Joschka Fischer
25 de maio de 2011Anúncio
Diz-se que o cargo modifica a pessoa. E o ex-ministro do Exterior da Alemanha, Joschka Fischer, foi um excelente exemplo disso. Durante um bom tempo, ele foi o político preferido do país. Porém no fim do mandato tornou-se quase insuportável, tão pomposo se postava diante das câmeras de TV, cada palavra seguida por um longo "eh...", como sempre fosse o caso de se explicar o mundo.
Agora, acaba de sair na Alemanha um documentário sobre ele: Joschka und Herr Fischer (Joschka e o Senhor Fischer). O tiro poderia ter saído pela culatra, mas, em vez disso, o documentário transformou-se numa bem-sucedida aventura cinematográfica.
Parte do mérito cabe ao próprio Fischer, que se apresenta eloquente, relaxado e sofisticado – uma circunstância que também se deve ao diretor Pepe Danquart. Este refletiu longamente sobre como retratar um homem que parece já ter dito tudo, e que todos pensam conhecer perfeitamente.
Cenário fílmico
Danquart escolheu um recurso inusitado, ao colocar Joschka Fischer numa sala espaçosa e antiga, uma mistura de galpão industrial e salão de museu. Em diversos telões de vidro, o ex-político assiste a um total de 24 fragmentos da própria vida, incluindo bastante material cinematográfico inédito.
Fischer vê imagens de sua cidade natal, Langenburg, em Baden-Württemberg, sul da Alemanha, reconhece o padre, se vê como sacristão. Seus pais eram alemães de origem húngara, católicos e conservadores. Porém logo a província se tornou opressiva demais para ele. Com o segundo grau inconcluso, a formação de fotógrafo interrompida, ele parte em 1968 para Frankfurt. Lá começa sua carreira política, nos protestos de rua contra a Guerra do Vietnã.
Muitas vezes Danquart faz uma pausa nesses momentos, deixa Fischer falar, por exemplo, sobre Jimi Hendrix, cuja interpretação do hino nacional norte-americano soa como um bombardeio sobre o Vietnã.

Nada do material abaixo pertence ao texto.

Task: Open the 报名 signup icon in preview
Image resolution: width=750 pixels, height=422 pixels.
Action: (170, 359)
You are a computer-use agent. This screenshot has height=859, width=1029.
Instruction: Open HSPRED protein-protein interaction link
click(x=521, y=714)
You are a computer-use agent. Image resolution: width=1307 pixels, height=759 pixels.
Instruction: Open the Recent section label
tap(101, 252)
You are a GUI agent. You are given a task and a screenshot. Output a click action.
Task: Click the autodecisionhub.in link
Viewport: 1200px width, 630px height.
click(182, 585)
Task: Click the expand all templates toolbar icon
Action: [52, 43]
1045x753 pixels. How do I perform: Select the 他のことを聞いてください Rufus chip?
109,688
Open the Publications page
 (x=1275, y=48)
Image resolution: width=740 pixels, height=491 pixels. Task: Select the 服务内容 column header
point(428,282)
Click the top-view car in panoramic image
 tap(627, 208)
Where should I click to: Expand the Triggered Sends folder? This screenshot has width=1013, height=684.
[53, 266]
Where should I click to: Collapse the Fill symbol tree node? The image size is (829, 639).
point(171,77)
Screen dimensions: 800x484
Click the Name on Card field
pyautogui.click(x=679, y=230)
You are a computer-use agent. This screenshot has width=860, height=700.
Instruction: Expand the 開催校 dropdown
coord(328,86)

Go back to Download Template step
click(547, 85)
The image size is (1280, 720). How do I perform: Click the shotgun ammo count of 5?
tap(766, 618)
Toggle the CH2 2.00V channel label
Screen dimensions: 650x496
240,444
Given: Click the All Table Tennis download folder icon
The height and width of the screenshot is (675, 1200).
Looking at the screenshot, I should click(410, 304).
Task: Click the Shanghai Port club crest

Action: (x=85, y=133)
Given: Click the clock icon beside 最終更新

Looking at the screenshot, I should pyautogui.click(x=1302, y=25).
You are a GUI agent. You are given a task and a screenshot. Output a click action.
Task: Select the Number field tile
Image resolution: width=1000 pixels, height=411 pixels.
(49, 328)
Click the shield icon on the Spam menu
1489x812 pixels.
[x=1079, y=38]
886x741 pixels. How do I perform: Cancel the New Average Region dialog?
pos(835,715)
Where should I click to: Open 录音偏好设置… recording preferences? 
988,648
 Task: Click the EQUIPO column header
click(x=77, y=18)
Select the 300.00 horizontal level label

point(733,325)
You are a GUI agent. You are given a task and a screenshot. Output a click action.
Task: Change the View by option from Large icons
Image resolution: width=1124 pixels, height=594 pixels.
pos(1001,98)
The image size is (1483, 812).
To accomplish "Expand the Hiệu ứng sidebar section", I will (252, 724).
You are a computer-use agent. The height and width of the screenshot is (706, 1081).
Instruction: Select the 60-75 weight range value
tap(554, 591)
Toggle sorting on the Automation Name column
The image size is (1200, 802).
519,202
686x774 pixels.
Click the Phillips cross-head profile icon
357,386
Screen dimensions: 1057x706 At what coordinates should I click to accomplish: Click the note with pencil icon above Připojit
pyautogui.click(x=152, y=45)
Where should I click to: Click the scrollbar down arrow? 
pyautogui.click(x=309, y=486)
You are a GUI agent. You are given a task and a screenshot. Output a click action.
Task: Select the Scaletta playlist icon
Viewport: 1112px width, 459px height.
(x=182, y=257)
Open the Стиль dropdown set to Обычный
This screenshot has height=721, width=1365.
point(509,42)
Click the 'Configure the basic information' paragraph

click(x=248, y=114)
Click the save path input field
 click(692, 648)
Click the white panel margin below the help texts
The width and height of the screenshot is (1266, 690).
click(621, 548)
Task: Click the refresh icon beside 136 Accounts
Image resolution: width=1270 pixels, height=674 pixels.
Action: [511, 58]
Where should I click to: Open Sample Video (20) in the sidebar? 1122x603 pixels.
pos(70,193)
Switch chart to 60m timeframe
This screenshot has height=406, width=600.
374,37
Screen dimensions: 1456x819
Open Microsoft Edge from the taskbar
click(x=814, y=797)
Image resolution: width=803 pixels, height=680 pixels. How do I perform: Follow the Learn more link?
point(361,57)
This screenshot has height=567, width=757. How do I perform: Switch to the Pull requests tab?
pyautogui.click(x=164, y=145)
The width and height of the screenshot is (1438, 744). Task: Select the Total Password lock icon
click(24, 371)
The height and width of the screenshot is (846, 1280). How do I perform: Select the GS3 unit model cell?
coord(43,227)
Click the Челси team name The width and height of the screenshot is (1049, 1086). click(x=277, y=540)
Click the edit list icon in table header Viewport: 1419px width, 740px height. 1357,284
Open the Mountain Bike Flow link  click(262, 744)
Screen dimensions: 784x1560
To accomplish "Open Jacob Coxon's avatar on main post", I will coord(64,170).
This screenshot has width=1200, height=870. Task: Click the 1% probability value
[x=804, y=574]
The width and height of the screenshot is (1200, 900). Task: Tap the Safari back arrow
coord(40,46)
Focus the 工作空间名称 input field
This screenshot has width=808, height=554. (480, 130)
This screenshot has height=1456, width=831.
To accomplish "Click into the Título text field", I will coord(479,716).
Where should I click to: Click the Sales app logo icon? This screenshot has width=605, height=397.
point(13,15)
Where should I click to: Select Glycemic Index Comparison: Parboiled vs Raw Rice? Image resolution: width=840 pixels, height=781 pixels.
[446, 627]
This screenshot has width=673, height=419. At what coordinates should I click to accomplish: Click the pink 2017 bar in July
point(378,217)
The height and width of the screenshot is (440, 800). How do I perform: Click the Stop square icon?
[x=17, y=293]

"Posicionei Joschka Fischer nesse espaço fílmico simplesmente porque isso desencadeia outras emoções", explica o diretor. "De repente ele viu essas imagens que o comoveram, como também toda nossa geração. A Guerra do Vietnã, a cultura pop, a cultura jovem com os Beatles, Bob Dylan, o rock e até mesmo o punk. Tudo isso influenciou seu pensamento político e se refletiu em sua biografia."
Táxi e realismo político
O Vietnã e as manifestações contra a guerra aguçam a consciência política de Fischer. Ele, que pensava que "os americanos sempre eram os bons", modifica sua visão. E as reações da população alemã aos protestos de rua completam o processo.
"'Vão então para o outro lado!', era a forma mais branda. 'Vocês deviam estar no campo de trabalhos forçados!', a forma mediana. E: 'O lugar de vocês é na câmara de gás', era a forma mais extrema – que se ouvia com muita frequência", relata Fischer.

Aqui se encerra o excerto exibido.